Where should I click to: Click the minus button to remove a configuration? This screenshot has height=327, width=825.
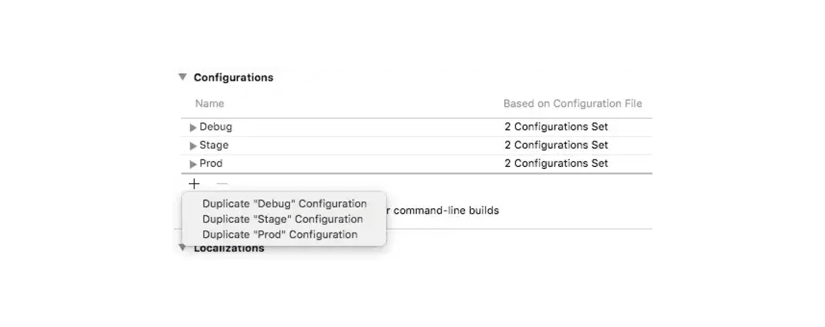click(222, 184)
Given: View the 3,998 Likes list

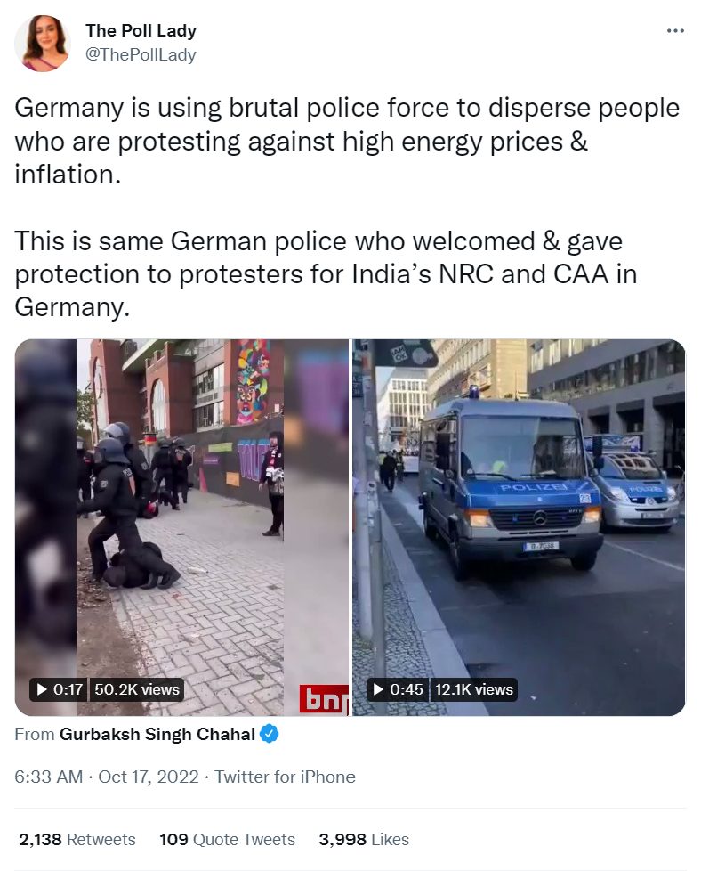Looking at the screenshot, I should click(364, 839).
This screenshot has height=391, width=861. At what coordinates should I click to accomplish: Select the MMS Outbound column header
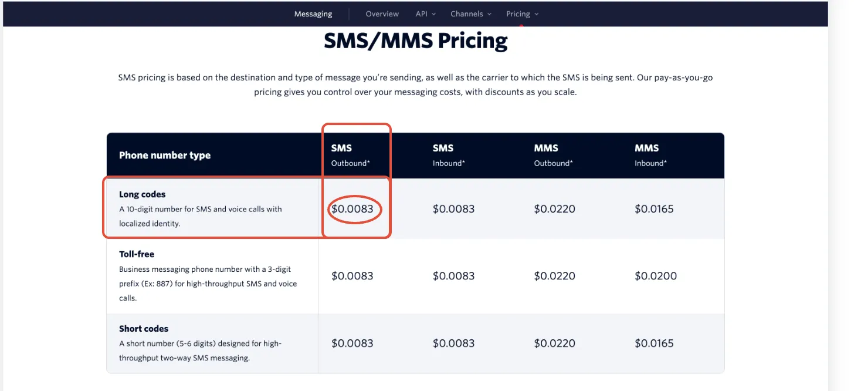[x=553, y=155]
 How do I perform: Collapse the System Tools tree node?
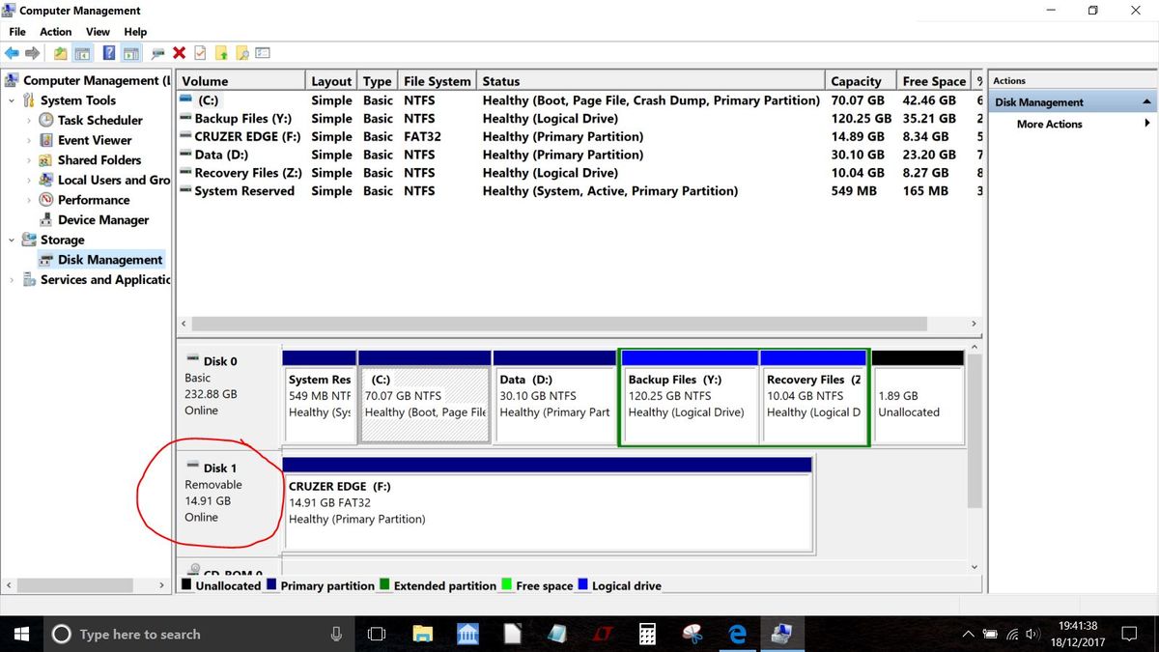(12, 100)
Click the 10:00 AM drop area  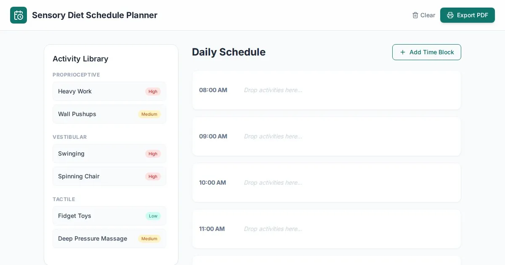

Your task >>
Reproduce the text of each item above word for word, omitting the pictures.

Full output >>
Where should I click to: Click the minus button to remove a configuration? This screenshot has height=327, width=825.
click(222, 184)
Given: View the 3,998 Likes list

Looking at the screenshot, I should click(364, 839).
This screenshot has height=391, width=861. At what coordinates should I click to accomplish: Select the MMS Outbound column header
[x=553, y=155]
 How do I perform: Collapse the System Tools tree node?
(12, 100)
Click the 10:00 AM drop area  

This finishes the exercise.